**PASSAGE TO READ**
Feed efficiency, as measured by fat-corrected or energy-corrected milk yield per pound of DM intake, when fed DGS is the same as or higher than when fed a control diet. Research with beef cattle (Ham et al., 1994; Larson et al., 1993) often showed increased feed efficiency when fed distillers grains products in place of corn. They concluded that this may in part be due to fewer off- feed problems and reduced subacute acidosis. Similar results were observed when feeding wet corn gluten feed (Krehbiel et al., 1995), another byproduct feed that also contains high amounts of digestible fiber. That is because, even though the DGS contains similar amounts or more energy than corn, the energy in DGS is primarily in the form of digestible fiber and fat; in corn most of the energy is as starch. Ruminal starch fermentation is more likely to result in acidosis, laminitis, and fatty liver. Most studies with dairy cattle have been short-term period studies, which may not detect such responses. A continuous trial with lactating cows is currently in progress at SDSU (Hippen et al., unpublished results) in which lactating cows are being fed 15% of diet DM as wet DGS for the entire lactation, during the dry period, and the first 70 days of the next lactation. An intent is to also evaluate any possible health issues that may occur with long-term feeding of DGS. Results from the first year of this study (Mpapho et al., 2006) indicate similar milk production, milk composition, feed intake, and reproductive efficiency with wet DGS as with the control diet.

**SET OF TASKS**
1) In the passage on feeding distillers grains to dairy cattle, what share of diet dry matter is wet DGS in the long-term SDSU trial?
2) Resume the passage on distillers grains in dairy diets, picking up after its final sentence.

**EXTRACTED ENTRIES**
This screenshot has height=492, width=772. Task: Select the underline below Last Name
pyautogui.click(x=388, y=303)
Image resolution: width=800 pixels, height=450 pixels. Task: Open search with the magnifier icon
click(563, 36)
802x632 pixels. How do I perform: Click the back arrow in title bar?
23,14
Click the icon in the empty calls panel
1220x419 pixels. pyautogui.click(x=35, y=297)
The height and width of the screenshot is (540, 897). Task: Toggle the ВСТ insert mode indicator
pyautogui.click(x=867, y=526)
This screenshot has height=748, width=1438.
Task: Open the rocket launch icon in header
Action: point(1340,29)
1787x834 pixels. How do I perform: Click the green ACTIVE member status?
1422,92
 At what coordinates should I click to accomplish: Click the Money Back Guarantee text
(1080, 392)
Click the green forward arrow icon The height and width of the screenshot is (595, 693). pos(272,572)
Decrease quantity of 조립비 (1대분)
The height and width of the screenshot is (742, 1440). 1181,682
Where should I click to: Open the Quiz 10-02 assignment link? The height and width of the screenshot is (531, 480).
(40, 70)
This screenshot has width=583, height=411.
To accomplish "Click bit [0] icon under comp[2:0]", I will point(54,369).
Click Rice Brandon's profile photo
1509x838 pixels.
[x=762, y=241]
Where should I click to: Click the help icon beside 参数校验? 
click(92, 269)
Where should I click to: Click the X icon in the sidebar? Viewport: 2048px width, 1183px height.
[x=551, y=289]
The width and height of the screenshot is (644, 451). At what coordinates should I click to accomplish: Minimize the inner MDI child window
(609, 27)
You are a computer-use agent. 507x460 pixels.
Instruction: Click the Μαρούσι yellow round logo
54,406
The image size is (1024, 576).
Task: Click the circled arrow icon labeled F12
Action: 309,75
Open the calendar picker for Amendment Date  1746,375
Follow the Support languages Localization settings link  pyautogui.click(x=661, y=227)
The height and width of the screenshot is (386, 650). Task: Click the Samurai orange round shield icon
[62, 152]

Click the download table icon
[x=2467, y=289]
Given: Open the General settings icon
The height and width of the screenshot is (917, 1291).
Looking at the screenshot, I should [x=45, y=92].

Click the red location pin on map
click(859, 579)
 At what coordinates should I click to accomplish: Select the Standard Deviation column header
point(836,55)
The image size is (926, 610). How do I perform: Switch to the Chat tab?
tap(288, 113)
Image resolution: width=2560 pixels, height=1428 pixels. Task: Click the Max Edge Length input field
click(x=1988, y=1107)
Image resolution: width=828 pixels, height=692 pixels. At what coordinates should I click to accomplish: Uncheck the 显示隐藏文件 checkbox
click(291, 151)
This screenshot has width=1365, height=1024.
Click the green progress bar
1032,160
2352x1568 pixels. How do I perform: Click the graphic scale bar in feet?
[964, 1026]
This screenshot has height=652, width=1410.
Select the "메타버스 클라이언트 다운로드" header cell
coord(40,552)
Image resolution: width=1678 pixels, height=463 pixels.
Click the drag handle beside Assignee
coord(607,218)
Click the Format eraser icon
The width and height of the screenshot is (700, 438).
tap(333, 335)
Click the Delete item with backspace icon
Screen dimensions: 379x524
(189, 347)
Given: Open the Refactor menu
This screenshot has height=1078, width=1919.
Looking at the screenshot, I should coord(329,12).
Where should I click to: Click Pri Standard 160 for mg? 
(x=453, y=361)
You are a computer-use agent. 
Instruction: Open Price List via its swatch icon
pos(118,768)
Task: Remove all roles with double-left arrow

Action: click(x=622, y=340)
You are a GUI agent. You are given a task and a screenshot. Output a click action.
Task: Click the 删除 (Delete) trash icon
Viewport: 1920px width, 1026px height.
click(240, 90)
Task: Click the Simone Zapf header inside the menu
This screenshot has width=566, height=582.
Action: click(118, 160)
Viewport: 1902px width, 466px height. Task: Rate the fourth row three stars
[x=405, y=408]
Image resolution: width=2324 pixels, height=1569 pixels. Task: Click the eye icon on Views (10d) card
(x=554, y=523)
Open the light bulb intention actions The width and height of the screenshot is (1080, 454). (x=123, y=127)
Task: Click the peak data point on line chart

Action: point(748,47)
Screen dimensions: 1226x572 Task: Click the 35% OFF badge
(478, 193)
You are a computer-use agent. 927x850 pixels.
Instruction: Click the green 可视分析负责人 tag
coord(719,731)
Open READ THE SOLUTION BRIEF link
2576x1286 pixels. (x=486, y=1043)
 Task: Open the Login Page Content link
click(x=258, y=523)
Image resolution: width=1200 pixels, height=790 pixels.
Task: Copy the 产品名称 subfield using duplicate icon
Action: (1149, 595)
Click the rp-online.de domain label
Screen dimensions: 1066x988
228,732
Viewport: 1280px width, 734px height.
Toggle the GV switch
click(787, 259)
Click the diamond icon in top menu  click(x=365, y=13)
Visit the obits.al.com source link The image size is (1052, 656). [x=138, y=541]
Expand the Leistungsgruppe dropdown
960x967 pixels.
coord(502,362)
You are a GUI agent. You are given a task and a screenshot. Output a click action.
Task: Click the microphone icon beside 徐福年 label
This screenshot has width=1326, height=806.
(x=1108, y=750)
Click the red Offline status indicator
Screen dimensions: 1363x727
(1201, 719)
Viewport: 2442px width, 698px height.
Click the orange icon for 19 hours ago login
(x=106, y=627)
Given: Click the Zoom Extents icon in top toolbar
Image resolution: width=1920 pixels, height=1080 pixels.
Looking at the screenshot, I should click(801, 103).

**PER-TASK OUTPUTS**
1) 15% of diet DM.

2)
Wet versus dried DGS
Very few trials compared wet versus dried DGS; most trials simply compared DGS to a control diet. The meta analysis (Kalscheur, 2005) indicated similar DM intake, milk yield, and milk composition when fed wet or dried DGS; however, most of those experiments cited had no direct comparison between wet and dried DGS. When Al-Suwaiegh et al. (2002) directly compared 15% of DM as wet versus dried corn or sorghum DGS for lactating cows, they observed similar production for both wet and dried DGS but 6% more milk (P < 0.13) with corn versus sorghum DGS. There was no control, non-DGS diet fed in that experiment. Research by Anderson et al. (2006) observed greater production when fed either wet or dried DGS, each fed at 10 and 20% of diet DM, than when fed the control diet. They observed a tendency (P = 0.13) for greater production when fed wet DGS instead of dried DGS, and a tendency (P = 0.12) for greater production when fed 20% of the ration DM as DGS versus 10%, either wet or dried.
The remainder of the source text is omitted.